2023 年 53 巻 p. 95-102
【目的】視能訓練士実習施設指導者等養成講習会(以下、講習会)の成果と課題を抽出するため、講習会修了者に対して受講後の意識の変化(以下、意識の変化)に関するアンケート調査を行った。
【対象および方法】調査対象者は、受講年度が2017年から2019年の141名であった。アンケート調査の質問項目は実習指導について17項目を設定した。回答は、意識の変化について5段階で得点化した。
【結果】本調査の回収率は22.0%であった。受講後に実習指導を行った者21名のうち講習会の効果が「非常にあった」との回答は9名(42.9%)、「ある程度あった」12名(57.1%)、「なかった」0名であった。

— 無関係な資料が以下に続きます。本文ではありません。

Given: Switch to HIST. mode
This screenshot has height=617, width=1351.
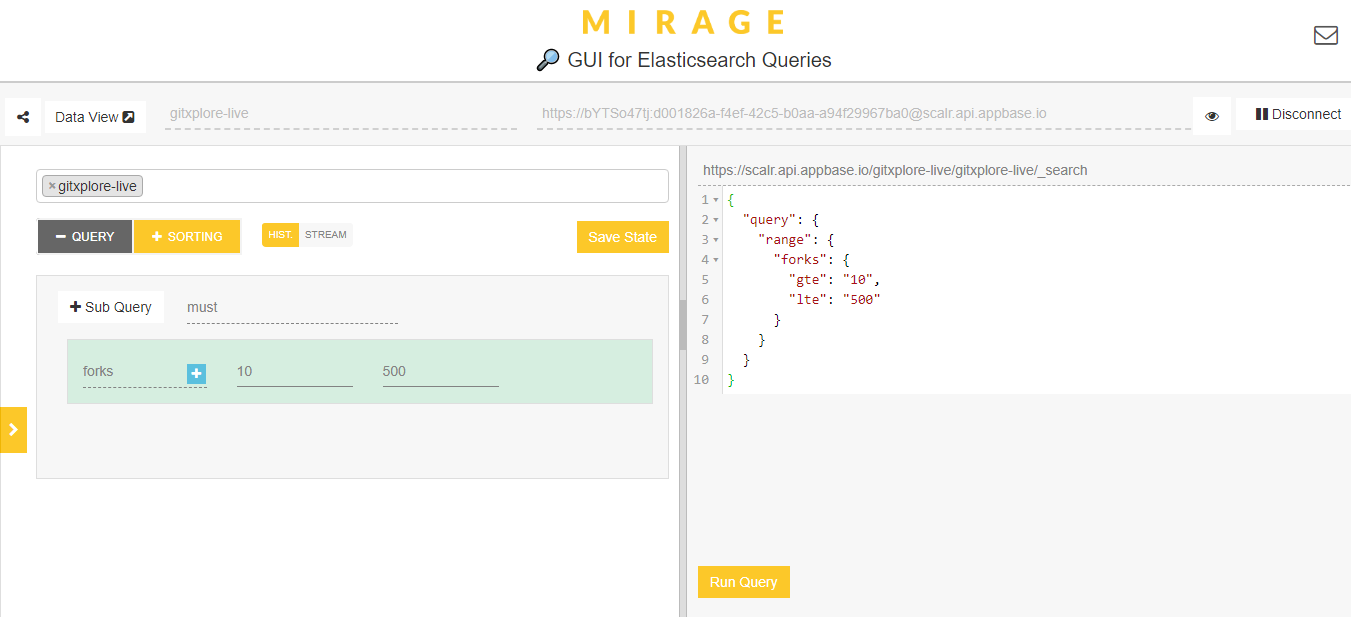Looking at the screenshot, I should click(281, 235).
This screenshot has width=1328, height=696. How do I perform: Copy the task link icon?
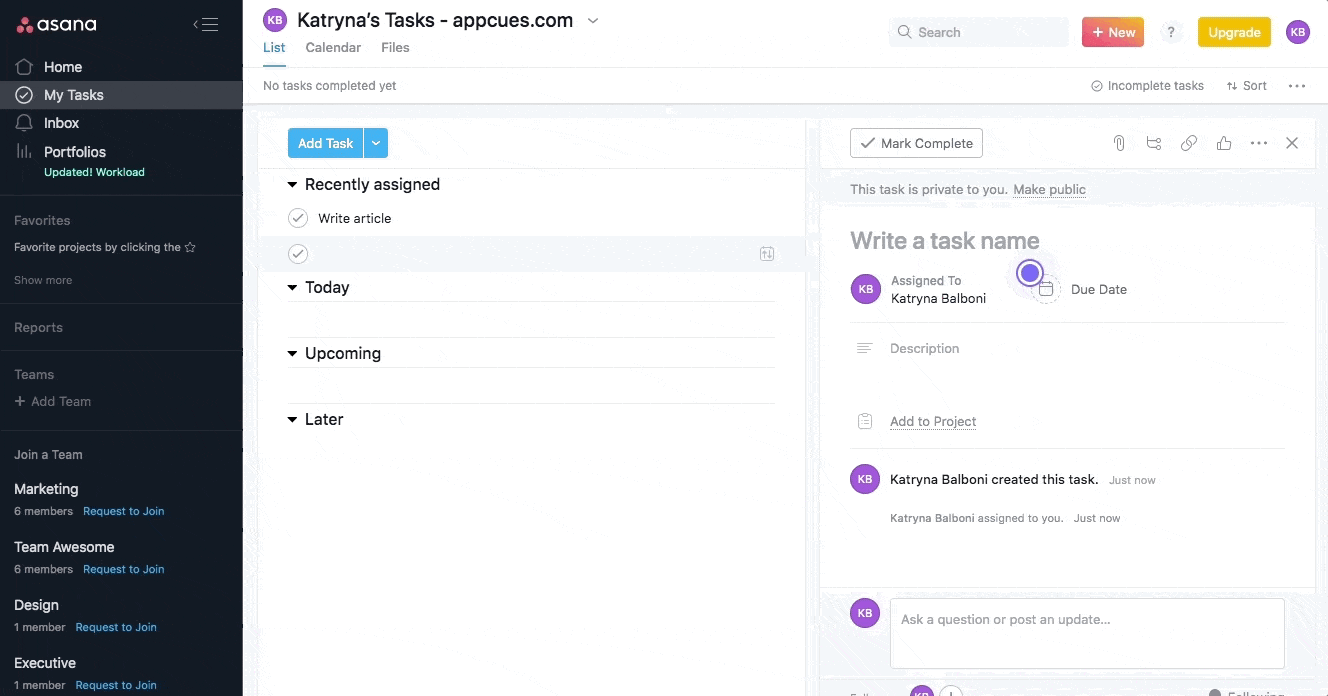point(1189,143)
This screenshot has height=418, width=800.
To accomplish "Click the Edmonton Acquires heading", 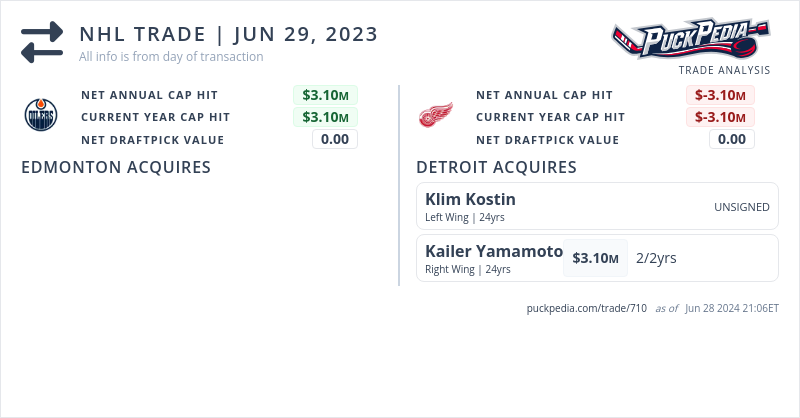I will pyautogui.click(x=116, y=167).
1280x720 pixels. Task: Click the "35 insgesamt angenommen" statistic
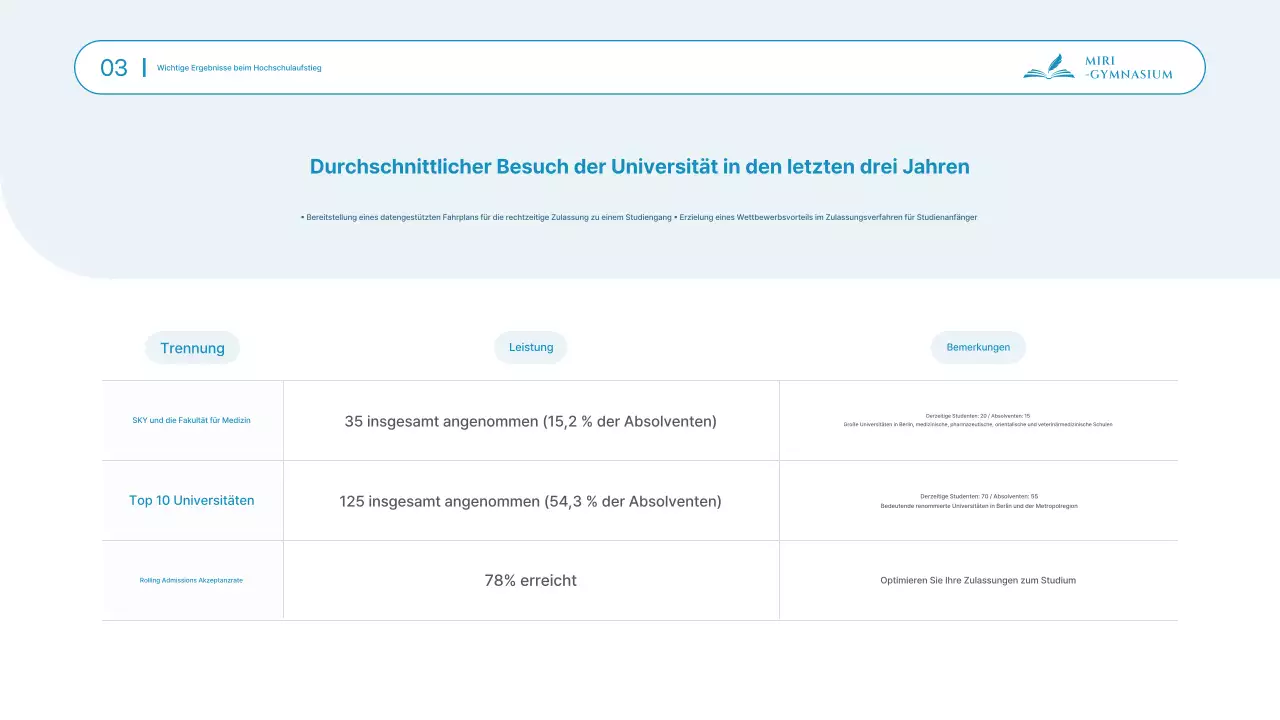[x=531, y=421]
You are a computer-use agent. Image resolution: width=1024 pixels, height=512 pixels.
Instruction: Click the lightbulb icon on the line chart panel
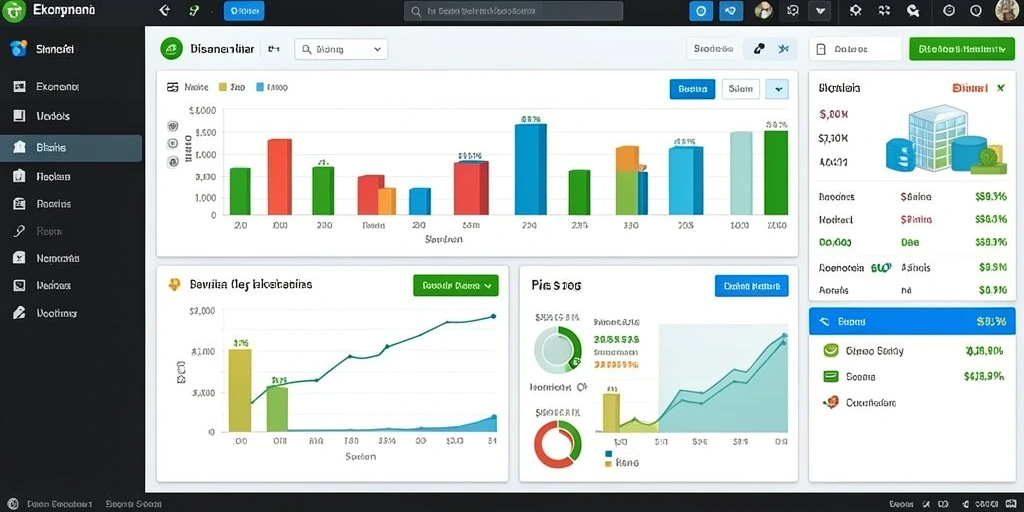click(174, 284)
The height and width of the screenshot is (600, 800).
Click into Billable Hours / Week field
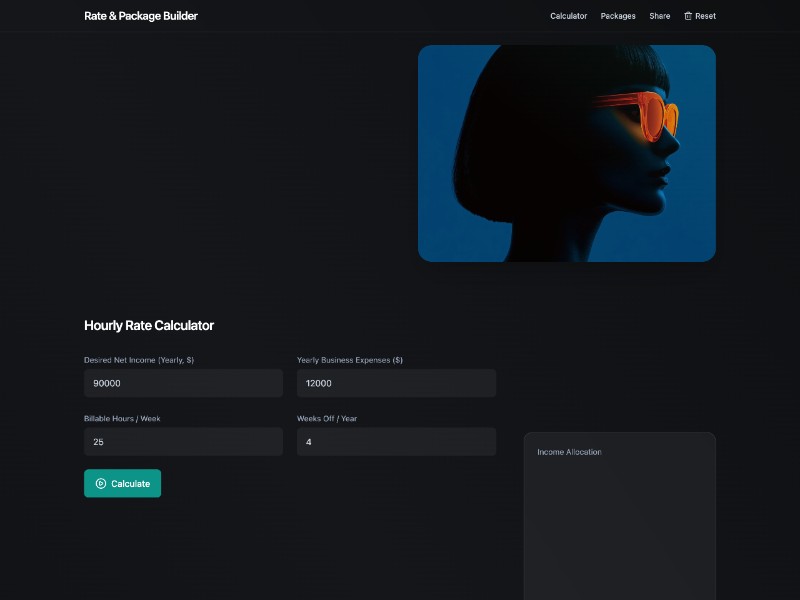[183, 442]
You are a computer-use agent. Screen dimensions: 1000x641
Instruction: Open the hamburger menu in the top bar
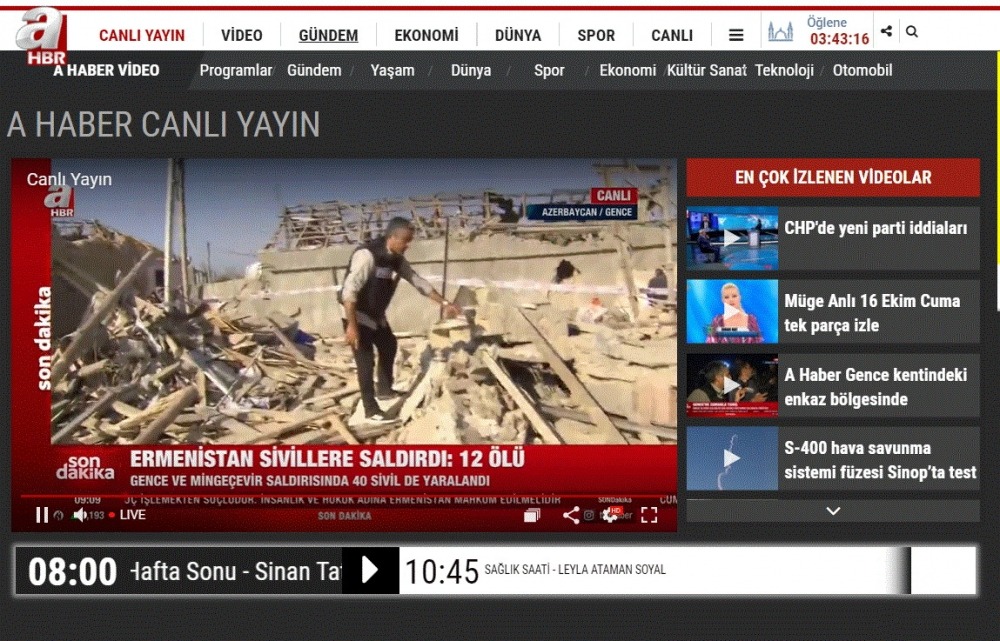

実習指導の項目について主成分分析を行い、第1主成分「学習活動の支援」、第2主成分「スタッフとの情報共有」、第3主成分「多職種連携の指導」で構成されていた。第1主成分「学習活動の支援」について、意識の変化が高かった項目は「学生が自由に質問や意見ができるような環境を整えている」18名(85.7%)であった。一方、意識の変化が低かった項目は、「学生に対する指導案を作成している」6名(30.0%)であった。
【まとめ】本講習会の成果として、実習指導における学習活動の支援のうち「実習環境の整備」等での意識の向上が抽出された。今後の課題は教育、指導の設計手法に関する内容の充実に重点を置くことである。